[Tutor] recursion in script with re module

McCarney, James Alexander James.Alexander.McCarney@Cognicase.com
Thu, 10 Oct 2002 19:55:52 -0400


Ok list,
Thank you for your hints and answers... Now I have the text file display to
my screen, but what I want -- as Magnus helpfully pointed out -- is
recursion. So I have imported re.

I read the docs -- or tried to! ;-) -- and I looked at the recursion how-to
-- and I am starting to get perl hives. ;-)

Anyway, now that the file is opened in the script... I tried to implement
Magnus's suggestions. What I want is everything between the < > signs. 

So re.findall(r"(<[^>]+?/>)",alllines) should work. But it doesn't because
it is a list instead of a string.

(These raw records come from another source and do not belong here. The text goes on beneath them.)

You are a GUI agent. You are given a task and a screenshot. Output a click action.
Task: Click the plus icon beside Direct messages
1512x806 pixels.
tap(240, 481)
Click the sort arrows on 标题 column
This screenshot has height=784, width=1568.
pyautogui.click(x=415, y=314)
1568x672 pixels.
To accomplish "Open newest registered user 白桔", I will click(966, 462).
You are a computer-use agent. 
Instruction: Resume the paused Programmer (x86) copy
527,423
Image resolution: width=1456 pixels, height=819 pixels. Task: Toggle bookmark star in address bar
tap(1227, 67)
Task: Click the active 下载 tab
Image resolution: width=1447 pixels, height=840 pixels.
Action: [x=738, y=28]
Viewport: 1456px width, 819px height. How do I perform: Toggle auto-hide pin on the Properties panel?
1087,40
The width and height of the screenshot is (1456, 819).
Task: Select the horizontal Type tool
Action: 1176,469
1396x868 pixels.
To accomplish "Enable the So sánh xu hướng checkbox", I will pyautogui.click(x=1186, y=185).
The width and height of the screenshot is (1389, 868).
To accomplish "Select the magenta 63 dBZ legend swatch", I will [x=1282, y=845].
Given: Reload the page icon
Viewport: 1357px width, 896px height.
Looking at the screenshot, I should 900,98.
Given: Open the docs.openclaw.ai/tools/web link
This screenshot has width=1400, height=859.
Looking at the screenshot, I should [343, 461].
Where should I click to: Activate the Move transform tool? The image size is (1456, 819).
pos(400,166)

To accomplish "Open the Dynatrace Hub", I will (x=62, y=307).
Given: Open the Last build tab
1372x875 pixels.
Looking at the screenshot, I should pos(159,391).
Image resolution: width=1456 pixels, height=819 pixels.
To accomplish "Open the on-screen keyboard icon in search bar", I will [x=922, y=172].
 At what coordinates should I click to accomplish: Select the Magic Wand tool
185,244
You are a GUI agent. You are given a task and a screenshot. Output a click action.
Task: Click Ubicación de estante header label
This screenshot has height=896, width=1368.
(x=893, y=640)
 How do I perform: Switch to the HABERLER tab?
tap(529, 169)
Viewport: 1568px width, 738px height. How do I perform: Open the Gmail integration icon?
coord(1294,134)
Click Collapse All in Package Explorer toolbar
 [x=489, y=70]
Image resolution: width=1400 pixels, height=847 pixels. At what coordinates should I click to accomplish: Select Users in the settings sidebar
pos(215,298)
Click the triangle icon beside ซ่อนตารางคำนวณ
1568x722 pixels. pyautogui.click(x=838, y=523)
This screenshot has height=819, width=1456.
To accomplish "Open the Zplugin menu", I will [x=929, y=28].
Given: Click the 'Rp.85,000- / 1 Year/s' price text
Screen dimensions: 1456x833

Can I pop eveything out of a list at once?
Or--as I seem to recall in the tutorial--is it a one by one thing?

Here is the error:

Traceback (most recent call last):
  File "<pyshell#134>", line 1, in ?
    tagfinger()
  File "C:\Documents and Settings\jamccarn\Desktop\tagfinger.py", line 26,
in tagfinger
    out_tags=re.findall(r"(<[^>]+?/>)",alllines)
  File "C:\Python22\lib\sre.py", line 166, in findall
    return _compile(pattern, 0).findall(string)
TypeError: expected string or buffer

Here is the code:

def tagfinger():
    """Finds mark-up, and prints it to a text file."""
    #imports
    import sys, string, os, os.path, glob, re
    #welcome
    print "Welcome to TagFinger!"
    print ""
    path_in=raw_input("Please type the pathname where you wish to search: ")
    print "The pathname you have chosen is: ",path_in
    print ""
    from os import chdir
    chdir(path_in)
    print "You are now in path: ",path_in
    print "We found the follwing...",glob.glob("*")
    list1=glob.glob("*")
    print ""
    answer=raw_input("Which file's tags do you wish to extract? ")
    print "You chose",answer
    for answer in list1:
        list1.pop()
    print "...Opening...",answer
    rtfile=file(answer, 'r')
    print '...Reading...',answer
    alllines=rtfile.readlines()
    print alllines
    out_tags=re.findall(r"(<[^>]+?/>)",alllines)
    print out_tags